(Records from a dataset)
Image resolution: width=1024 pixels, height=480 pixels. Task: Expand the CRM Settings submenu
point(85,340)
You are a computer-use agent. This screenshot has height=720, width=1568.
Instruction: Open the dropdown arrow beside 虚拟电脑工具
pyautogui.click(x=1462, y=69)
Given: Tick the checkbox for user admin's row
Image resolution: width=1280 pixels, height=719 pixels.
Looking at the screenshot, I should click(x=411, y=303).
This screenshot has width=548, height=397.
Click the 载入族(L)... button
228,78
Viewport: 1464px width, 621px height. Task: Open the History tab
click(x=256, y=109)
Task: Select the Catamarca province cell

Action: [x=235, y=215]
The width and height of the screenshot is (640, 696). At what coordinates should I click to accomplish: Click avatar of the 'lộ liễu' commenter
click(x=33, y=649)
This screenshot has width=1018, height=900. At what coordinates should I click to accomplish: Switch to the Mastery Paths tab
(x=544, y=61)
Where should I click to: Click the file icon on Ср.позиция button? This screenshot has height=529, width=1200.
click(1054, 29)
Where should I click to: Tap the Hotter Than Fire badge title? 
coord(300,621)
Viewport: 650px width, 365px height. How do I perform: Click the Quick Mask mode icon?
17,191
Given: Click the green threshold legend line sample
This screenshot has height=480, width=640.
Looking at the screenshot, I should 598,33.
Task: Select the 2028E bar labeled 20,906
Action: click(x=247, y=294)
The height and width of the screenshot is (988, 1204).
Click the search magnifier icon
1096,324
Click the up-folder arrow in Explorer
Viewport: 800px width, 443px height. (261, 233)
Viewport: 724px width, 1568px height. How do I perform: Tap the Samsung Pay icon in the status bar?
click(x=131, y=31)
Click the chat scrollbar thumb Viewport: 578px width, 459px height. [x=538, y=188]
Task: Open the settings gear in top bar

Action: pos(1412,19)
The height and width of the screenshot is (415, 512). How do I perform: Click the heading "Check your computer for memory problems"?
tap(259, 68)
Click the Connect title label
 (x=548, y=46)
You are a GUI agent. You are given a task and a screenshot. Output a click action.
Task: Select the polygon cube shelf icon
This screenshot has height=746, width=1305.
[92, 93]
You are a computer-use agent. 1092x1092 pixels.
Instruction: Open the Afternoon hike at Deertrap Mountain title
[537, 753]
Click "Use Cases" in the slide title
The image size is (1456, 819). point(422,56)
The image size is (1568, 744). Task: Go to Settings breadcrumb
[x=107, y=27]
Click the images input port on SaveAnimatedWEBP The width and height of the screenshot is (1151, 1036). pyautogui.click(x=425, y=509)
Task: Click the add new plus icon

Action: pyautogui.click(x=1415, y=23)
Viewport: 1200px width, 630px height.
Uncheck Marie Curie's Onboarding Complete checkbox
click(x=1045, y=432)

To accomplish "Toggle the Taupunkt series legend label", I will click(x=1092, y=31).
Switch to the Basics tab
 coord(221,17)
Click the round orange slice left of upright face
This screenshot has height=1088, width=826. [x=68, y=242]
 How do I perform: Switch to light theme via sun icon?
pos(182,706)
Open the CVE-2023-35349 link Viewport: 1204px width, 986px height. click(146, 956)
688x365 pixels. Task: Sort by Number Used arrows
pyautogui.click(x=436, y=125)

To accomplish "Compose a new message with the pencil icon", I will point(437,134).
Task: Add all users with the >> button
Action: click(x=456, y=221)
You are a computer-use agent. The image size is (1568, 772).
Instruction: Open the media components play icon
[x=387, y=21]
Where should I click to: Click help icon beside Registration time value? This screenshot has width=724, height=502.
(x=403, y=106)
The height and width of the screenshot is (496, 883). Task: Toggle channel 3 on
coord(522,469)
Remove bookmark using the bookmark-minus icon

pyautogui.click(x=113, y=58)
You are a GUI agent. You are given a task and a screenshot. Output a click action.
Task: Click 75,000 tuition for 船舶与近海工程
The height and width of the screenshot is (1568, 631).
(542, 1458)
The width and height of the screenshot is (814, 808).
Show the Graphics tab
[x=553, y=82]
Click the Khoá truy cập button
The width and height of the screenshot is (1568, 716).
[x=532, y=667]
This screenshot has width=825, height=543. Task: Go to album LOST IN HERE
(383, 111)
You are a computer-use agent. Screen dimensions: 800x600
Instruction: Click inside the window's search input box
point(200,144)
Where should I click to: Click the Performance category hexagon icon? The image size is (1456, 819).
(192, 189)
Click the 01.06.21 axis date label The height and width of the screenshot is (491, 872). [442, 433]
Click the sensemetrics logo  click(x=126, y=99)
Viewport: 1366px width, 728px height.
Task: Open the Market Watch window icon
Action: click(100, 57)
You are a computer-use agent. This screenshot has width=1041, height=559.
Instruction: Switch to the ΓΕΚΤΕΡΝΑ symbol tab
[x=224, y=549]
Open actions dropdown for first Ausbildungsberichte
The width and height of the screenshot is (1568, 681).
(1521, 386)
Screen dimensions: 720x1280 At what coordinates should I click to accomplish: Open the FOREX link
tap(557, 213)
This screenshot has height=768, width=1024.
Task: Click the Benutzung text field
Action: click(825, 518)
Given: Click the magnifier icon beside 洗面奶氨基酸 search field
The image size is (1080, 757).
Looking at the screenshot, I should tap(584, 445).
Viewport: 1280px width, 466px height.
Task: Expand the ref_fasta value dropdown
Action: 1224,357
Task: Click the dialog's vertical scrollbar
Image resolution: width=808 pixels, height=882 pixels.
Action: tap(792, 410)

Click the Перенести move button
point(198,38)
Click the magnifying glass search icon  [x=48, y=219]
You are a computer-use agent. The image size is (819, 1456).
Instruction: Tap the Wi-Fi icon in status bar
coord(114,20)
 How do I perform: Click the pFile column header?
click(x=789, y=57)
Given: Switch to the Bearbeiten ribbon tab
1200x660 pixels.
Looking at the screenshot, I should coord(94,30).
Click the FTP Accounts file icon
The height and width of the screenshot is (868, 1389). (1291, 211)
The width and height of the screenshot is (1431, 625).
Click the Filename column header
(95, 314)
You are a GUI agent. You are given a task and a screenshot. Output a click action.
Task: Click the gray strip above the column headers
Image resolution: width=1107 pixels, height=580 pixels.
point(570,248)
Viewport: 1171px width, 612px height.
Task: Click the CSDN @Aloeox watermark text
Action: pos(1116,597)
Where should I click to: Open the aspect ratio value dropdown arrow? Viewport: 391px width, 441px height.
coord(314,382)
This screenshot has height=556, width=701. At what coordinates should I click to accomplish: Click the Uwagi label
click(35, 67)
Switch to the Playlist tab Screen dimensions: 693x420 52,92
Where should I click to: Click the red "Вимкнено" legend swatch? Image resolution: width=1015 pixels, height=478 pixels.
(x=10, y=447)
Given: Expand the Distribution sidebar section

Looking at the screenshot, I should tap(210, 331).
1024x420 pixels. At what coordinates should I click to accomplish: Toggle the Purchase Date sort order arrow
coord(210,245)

■ Task description
Each line above is to be copied exactly as written.

■ Task answer
Image resolution: width=1024 pixels, height=480 pixels. Task: Expand the CRM Settings submenu
point(85,340)
You are a computer-use agent. This screenshot has height=720, width=1568.
Instruction: Open the dropdown arrow beside 虚拟电脑工具
pyautogui.click(x=1462, y=69)
Given: Tick the checkbox for user admin's row
Image resolution: width=1280 pixels, height=719 pixels.
Looking at the screenshot, I should click(x=411, y=303).
This screenshot has width=548, height=397.
Click the 载入族(L)... button
228,78
Viewport: 1464px width, 621px height. Task: Open the History tab
click(x=256, y=109)
Task: Select the Catamarca province cell

Action: [x=235, y=215]
The width and height of the screenshot is (640, 696). At what coordinates should I click to accomplish: Click avatar of the 'lộ liễu' commenter
click(x=33, y=649)
This screenshot has width=1018, height=900. At what coordinates should I click to accomplish: Switch to the Mastery Paths tab
(x=544, y=61)
Where should I click to: Click the file icon on Ср.позиция button? This screenshot has height=529, width=1200.
click(1054, 29)
Where should I click to: Tap the Hotter Than Fire badge title? 
coord(300,621)
Viewport: 650px width, 365px height. How do I perform: Click the Quick Mask mode icon?
17,191
Given: Click the green threshold legend line sample
This screenshot has height=480, width=640.
Looking at the screenshot, I should 598,33.
Task: Select the 2028E bar labeled 20,906
Action: click(x=247, y=294)
The height and width of the screenshot is (988, 1204).
Click the search magnifier icon
1096,324
Click the up-folder arrow in Explorer
Viewport: 800px width, 443px height. (261, 233)
Viewport: 724px width, 1568px height. How do I perform: Tap the Samsung Pay icon in the status bar?
click(x=131, y=31)
Click the chat scrollbar thumb Viewport: 578px width, 459px height. [x=538, y=188]
Task: Open the settings gear in top bar

Action: pos(1412,19)
The height and width of the screenshot is (415, 512). How do I perform: Click the heading "Check your computer for memory problems"?
tap(259, 68)
Click the Connect title label
 (x=548, y=46)
You are a GUI agent. You are given a task and a screenshot. Output a click action.
Task: Select the polygon cube shelf icon
This screenshot has height=746, width=1305.
[92, 93]
You are a computer-use agent. 1092x1092 pixels.
Instruction: Open the Afternoon hike at Deertrap Mountain title
[537, 753]
Click "Use Cases" in the slide title
The image size is (1456, 819). point(422,56)
The image size is (1568, 744). Task: Go to Settings breadcrumb
[x=107, y=27]
Click the images input port on SaveAnimatedWEBP The width and height of the screenshot is (1151, 1036). pyautogui.click(x=425, y=509)
Task: Click the add new plus icon

Action: pyautogui.click(x=1415, y=23)
Viewport: 1200px width, 630px height.
Uncheck Marie Curie's Onboarding Complete checkbox
click(x=1045, y=432)

To accomplish "Toggle the Taupunkt series legend label", I will click(x=1092, y=31).
Switch to the Basics tab
 coord(221,17)
Click the round orange slice left of upright face
This screenshot has height=1088, width=826. [x=68, y=242]
 How do I perform: Switch to light theme via sun icon?
pos(182,706)
Open the CVE-2023-35349 link Viewport: 1204px width, 986px height. click(146, 956)
688x365 pixels. Task: Sort by Number Used arrows
pyautogui.click(x=436, y=125)

To accomplish "Compose a new message with the pencil icon", I will point(437,134).
Task: Add all users with the >> button
Action: click(x=456, y=221)
You are a computer-use agent. The image size is (1568, 772).
Instruction: Open the media components play icon
[x=387, y=21]
Where should I click to: Click help icon beside Registration time value? This screenshot has width=724, height=502.
(x=403, y=106)
The height and width of the screenshot is (496, 883). Task: Toggle channel 3 on
coord(522,469)
Remove bookmark using the bookmark-minus icon

pyautogui.click(x=113, y=58)
You are a GUI agent. You are given a task and a screenshot. Output a click action.
Task: Click 75,000 tuition for 船舶与近海工程
The height and width of the screenshot is (1568, 631).
(542, 1458)
The width and height of the screenshot is (814, 808).
Show the Graphics tab
[x=553, y=82]
Click the Khoá truy cập button
The width and height of the screenshot is (1568, 716).
[x=532, y=667]
This screenshot has width=825, height=543. Task: Go to album LOST IN HERE
(383, 111)
You are a computer-use agent. Screen dimensions: 800x600
Instruction: Click inside the window's search input box
point(200,144)
Where should I click to: Click the Performance category hexagon icon? The image size is (1456, 819).
(192, 189)
Click the 01.06.21 axis date label The height and width of the screenshot is (491, 872). [442, 433]
Click the sensemetrics logo  click(x=126, y=99)
Viewport: 1366px width, 728px height.
Task: Open the Market Watch window icon
Action: click(100, 57)
You are a computer-use agent. This screenshot has width=1041, height=559.
Instruction: Switch to the ΓΕΚΤΕΡΝΑ symbol tab
[x=224, y=549]
Open actions dropdown for first Ausbildungsberichte
The width and height of the screenshot is (1568, 681).
(1521, 386)
Screen dimensions: 720x1280 At what coordinates should I click to accomplish: Open the FOREX link
tap(557, 213)
This screenshot has height=768, width=1024.
Task: Click the Benutzung text field
Action: click(825, 518)
Given: Click the magnifier icon beside 洗面奶氨基酸 search field
The image size is (1080, 757).
Looking at the screenshot, I should tap(584, 445).
Viewport: 1280px width, 466px height.
Task: Expand the ref_fasta value dropdown
Action: 1224,357
Task: Click the dialog's vertical scrollbar
Image resolution: width=808 pixels, height=882 pixels.
Action: tap(792, 410)

Click the Перенести move button
point(198,38)
Click the magnifying glass search icon  [x=48, y=219]
You are a computer-use agent. The image size is (819, 1456).
Instruction: Tap the Wi-Fi icon in status bar
coord(114,20)
 How do I perform: Click the pFile column header?
click(x=789, y=57)
Given: Switch to the Bearbeiten ribbon tab
1200x660 pixels.
Looking at the screenshot, I should coord(94,30).
Click the FTP Accounts file icon
The height and width of the screenshot is (868, 1389). (1291, 211)
The width and height of the screenshot is (1431, 625).
Click the Filename column header
(95, 314)
You are a GUI agent. You are given a task and a screenshot. Output a click action.
Task: Click the gray strip above the column headers
Image resolution: width=1107 pixels, height=580 pixels.
point(570,248)
Viewport: 1171px width, 612px height.
Task: Click the CSDN @Aloeox watermark text
Action: pos(1116,597)
Where should I click to: Open the aspect ratio value dropdown arrow? Viewport: 391px width, 441px height.
coord(314,382)
This screenshot has height=556, width=701. At what coordinates should I click to accomplish: Click the Uwagi label
click(35, 67)
Switch to the Playlist tab Screen dimensions: 693x420 52,92
Where should I click to: Click the red "Вимкнено" legend swatch? Image resolution: width=1015 pixels, height=478 pixels.
(x=10, y=447)
Given: Expand the Distribution sidebar section

Looking at the screenshot, I should tap(210, 331).
1024x420 pixels. At what coordinates should I click to accomplish: Toggle the Purchase Date sort order arrow
coord(210,245)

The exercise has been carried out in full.